Let's see how declaring references affects the time it takes for a program to run.

We want to know if using references changes how the program's work grows as input gets bigger.

Scenario Under Consideration

Analyze the time complexity of the following code snippet.


int sumArray(int arr[], int n) {
    int &total = *new int(0); // reference to an int
    for (int i = 0; i < n; i++) {
        total += arr[i];
    }
    int result = total;
    delete &total; // free memory
    return result;
}
    

This code sums all elements of an array using a reference to an integer.

Identify Repeating Operations

Identify the loops, recursion, array traversals that repeat.

  • Primary operation: The for-loop that adds each array element to total.
  • How many times: Exactly n times, once for each element in the array.
How Execution Grows With Input

As the array size grows, the loop runs more times, adding each element once.

Input Size (n)Approx. Operations
10About 10 additions
100About 100 additions
1000About 1000 additions

Pattern observation: The work grows directly with the number of elements.

Final Time Complexity

Time Complexity: O(n)

This means the time to finish grows in a straight line as the input size grows.

Common Mistake

[X] Wrong: "Using a reference makes the loop run faster or slower."

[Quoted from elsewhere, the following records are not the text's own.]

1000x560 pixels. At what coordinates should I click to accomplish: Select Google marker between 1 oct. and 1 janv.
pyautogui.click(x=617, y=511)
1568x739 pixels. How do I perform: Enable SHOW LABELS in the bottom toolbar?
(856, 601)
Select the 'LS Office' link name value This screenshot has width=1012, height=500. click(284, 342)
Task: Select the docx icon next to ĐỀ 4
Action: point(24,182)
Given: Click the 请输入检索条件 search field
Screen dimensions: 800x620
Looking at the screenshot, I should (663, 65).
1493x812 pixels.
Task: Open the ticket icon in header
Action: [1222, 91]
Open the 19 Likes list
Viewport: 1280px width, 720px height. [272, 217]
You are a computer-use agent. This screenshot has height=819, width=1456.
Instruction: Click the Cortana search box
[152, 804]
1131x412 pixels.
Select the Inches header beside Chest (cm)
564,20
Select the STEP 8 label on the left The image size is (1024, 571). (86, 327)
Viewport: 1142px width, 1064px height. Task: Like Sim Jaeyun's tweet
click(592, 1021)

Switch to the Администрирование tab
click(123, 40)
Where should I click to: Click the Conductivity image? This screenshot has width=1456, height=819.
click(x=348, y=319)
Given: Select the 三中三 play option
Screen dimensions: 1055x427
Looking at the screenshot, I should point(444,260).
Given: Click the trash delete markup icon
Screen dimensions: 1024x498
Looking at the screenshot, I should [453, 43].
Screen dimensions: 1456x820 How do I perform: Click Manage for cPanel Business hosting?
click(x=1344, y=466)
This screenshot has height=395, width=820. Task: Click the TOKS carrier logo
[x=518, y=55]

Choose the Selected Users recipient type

[OK] Correct: The reference itself does not add extra loops or slow down the repeated work; it just points to the same memory, so the main work is still the loop over the array.

Interview Connect

Understanding how references affect time helps you explain your code clearly and shows you know what really costs time in programs.

Self-Check

"What if we replaced the reference with a normal integer variable inside the loop? How would the time complexity change?"